- [Data records]:

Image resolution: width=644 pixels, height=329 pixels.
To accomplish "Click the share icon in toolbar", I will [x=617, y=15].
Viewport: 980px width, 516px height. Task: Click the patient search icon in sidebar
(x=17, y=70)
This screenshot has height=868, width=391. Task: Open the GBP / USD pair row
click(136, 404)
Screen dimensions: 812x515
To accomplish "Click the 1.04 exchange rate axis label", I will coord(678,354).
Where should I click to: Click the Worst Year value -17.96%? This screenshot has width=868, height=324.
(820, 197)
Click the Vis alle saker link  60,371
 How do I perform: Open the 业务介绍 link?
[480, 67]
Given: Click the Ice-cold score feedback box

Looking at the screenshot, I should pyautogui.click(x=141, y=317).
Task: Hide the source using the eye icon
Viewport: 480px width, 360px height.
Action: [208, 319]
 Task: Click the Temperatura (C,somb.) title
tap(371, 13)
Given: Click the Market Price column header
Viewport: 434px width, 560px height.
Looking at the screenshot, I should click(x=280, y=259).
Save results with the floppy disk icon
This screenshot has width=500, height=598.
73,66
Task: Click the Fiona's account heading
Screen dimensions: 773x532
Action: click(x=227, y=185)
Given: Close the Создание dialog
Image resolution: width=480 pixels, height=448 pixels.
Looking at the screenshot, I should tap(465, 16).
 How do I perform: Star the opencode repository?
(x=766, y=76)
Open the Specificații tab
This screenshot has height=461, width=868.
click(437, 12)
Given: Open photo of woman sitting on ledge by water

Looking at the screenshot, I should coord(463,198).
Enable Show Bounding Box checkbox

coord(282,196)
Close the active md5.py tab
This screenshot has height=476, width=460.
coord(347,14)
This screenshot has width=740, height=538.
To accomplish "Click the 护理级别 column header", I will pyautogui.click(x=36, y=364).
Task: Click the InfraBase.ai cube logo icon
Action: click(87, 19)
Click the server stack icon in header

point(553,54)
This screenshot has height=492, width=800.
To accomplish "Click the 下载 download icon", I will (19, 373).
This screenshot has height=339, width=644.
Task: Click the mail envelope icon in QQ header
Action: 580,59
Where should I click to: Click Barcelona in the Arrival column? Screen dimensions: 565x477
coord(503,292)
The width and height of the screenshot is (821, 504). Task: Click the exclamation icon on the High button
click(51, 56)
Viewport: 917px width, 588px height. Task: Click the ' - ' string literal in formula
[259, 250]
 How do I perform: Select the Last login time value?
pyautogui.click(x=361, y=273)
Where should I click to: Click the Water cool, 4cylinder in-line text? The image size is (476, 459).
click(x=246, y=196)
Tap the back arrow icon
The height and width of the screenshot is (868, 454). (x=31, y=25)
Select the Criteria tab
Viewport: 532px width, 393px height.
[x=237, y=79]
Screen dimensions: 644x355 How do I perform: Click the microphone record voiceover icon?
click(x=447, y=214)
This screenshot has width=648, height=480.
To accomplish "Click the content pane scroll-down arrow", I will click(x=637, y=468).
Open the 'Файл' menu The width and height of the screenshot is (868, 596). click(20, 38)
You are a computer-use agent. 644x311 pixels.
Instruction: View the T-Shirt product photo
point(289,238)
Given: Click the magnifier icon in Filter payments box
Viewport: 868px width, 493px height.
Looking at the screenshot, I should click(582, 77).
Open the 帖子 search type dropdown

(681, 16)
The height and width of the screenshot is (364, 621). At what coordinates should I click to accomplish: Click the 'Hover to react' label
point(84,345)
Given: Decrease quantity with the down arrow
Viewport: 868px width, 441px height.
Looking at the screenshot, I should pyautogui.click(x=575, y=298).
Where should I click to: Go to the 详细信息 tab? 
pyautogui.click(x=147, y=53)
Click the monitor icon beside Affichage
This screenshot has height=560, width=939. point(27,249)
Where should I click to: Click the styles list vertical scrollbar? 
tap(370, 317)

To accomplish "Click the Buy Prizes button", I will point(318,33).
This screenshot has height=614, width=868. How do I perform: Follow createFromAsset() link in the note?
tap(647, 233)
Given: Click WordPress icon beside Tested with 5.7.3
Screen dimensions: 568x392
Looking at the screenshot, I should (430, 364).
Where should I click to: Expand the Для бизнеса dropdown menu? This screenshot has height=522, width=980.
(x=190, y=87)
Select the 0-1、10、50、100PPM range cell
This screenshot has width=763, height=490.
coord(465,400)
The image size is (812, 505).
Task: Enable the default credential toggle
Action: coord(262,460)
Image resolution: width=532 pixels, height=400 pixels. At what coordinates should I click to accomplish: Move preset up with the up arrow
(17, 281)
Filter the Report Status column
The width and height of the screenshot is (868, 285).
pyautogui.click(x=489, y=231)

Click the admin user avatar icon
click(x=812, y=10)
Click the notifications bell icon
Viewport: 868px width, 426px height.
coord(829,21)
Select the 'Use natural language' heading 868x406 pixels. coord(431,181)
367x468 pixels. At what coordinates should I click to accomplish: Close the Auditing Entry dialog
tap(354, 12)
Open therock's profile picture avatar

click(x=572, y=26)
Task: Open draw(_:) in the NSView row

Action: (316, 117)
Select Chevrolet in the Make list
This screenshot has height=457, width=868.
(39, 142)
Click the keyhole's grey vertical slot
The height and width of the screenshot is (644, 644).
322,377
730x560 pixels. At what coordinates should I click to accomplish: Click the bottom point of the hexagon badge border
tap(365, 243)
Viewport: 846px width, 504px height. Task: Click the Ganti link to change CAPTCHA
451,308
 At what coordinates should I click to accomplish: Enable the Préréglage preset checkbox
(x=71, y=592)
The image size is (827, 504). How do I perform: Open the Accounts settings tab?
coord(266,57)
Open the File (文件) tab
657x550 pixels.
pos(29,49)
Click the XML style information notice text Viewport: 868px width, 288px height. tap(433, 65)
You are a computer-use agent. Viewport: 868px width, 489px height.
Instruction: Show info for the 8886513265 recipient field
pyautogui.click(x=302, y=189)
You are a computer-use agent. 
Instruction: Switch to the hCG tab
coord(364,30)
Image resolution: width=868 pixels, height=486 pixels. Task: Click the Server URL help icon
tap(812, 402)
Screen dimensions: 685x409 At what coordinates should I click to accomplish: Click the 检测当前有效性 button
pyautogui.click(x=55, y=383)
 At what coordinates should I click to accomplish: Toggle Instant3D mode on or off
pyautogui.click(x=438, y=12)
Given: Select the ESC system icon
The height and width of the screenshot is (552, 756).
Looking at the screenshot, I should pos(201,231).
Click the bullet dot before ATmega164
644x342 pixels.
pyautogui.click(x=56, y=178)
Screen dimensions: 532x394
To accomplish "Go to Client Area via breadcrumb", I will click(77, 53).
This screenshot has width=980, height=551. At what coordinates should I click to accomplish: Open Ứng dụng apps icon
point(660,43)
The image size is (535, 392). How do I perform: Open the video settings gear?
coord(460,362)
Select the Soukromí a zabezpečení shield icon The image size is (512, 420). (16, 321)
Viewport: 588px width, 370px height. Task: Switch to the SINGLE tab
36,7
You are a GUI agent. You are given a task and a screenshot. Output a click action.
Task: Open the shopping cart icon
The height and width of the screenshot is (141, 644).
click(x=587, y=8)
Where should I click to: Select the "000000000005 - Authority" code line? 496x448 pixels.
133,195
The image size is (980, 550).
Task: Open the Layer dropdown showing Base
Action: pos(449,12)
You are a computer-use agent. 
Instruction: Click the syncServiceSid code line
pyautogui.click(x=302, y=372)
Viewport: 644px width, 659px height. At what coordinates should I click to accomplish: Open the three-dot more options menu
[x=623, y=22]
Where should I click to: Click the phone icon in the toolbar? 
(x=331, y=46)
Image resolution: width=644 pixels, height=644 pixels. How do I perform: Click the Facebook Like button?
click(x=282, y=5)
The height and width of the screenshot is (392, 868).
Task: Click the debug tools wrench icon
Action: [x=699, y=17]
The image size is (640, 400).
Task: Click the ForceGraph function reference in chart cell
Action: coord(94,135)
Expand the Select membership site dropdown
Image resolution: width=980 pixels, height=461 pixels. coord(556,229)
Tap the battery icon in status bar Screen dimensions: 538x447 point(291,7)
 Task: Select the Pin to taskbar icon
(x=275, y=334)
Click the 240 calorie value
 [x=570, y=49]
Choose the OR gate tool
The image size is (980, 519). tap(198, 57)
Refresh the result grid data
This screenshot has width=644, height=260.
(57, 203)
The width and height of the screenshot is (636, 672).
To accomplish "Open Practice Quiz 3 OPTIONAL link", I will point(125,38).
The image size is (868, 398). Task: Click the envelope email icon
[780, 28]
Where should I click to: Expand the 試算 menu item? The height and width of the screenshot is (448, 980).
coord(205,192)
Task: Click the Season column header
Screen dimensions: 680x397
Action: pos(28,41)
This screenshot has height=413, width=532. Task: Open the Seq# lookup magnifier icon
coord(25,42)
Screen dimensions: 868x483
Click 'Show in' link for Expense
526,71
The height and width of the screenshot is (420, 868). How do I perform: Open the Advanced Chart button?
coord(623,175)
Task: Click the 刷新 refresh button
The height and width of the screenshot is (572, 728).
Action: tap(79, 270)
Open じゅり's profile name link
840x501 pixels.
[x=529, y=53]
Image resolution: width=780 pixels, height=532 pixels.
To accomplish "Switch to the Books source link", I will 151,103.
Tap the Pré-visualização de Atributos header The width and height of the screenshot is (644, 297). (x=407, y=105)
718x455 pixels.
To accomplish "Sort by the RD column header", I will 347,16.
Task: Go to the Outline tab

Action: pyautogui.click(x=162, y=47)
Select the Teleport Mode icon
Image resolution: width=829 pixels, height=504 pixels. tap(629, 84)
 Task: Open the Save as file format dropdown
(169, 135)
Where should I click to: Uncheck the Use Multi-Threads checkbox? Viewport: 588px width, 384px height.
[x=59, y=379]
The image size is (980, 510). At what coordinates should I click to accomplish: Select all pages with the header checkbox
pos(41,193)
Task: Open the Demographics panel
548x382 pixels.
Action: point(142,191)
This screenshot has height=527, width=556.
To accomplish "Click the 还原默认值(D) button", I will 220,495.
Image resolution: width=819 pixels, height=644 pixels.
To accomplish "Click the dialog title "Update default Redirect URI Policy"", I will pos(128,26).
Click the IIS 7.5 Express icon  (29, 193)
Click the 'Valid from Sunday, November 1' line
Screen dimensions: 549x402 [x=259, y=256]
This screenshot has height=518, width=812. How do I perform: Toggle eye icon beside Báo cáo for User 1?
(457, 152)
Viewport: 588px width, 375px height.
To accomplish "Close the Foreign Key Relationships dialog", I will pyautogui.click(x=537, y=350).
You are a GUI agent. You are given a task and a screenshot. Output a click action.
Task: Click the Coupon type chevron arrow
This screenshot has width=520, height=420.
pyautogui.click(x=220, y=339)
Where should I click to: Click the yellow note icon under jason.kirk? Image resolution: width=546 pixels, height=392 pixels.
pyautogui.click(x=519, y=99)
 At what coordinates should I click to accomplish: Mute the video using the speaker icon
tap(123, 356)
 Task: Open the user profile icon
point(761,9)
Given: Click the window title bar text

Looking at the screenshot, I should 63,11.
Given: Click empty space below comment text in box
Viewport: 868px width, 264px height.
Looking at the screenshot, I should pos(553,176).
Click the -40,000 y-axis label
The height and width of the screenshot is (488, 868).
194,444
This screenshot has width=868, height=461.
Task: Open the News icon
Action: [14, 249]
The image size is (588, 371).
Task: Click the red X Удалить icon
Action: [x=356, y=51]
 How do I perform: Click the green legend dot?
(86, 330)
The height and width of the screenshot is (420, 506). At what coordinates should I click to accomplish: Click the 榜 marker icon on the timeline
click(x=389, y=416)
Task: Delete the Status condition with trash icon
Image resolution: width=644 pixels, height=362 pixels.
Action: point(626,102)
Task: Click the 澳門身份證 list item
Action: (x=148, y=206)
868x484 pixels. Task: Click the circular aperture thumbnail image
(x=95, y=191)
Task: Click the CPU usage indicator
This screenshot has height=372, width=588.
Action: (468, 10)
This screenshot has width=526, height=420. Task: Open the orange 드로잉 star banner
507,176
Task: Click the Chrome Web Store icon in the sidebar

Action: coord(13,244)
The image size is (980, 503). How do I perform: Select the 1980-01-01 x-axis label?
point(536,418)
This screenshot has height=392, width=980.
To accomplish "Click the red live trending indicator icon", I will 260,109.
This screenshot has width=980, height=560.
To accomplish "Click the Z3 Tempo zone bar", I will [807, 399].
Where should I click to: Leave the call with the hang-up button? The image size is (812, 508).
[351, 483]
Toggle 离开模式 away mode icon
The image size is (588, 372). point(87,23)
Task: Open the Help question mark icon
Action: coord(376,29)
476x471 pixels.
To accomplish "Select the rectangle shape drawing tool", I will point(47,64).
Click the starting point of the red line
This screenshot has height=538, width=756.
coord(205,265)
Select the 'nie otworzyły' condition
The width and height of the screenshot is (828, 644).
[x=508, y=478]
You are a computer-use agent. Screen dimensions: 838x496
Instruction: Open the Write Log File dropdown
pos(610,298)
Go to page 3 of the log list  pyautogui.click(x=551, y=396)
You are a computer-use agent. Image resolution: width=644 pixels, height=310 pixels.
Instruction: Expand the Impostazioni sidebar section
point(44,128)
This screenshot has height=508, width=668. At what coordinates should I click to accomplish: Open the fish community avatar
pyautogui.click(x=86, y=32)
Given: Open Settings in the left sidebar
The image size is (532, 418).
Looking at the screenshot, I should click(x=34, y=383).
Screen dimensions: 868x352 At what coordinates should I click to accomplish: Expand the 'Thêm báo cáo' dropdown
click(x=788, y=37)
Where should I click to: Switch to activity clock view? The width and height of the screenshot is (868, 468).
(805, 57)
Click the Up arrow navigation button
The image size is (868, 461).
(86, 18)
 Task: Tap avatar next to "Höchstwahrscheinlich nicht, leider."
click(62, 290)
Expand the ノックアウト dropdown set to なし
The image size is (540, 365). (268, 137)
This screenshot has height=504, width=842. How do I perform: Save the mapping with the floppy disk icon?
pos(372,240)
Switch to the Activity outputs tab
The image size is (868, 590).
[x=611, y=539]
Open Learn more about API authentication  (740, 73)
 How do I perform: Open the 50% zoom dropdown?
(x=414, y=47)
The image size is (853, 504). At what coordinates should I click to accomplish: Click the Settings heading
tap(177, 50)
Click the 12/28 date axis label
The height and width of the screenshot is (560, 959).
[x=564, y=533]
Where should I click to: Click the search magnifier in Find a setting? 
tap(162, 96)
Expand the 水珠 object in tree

- [Task to carry out]: A single number is expected: how many lines of the data hold the string "agent".

- [Written solution]: 8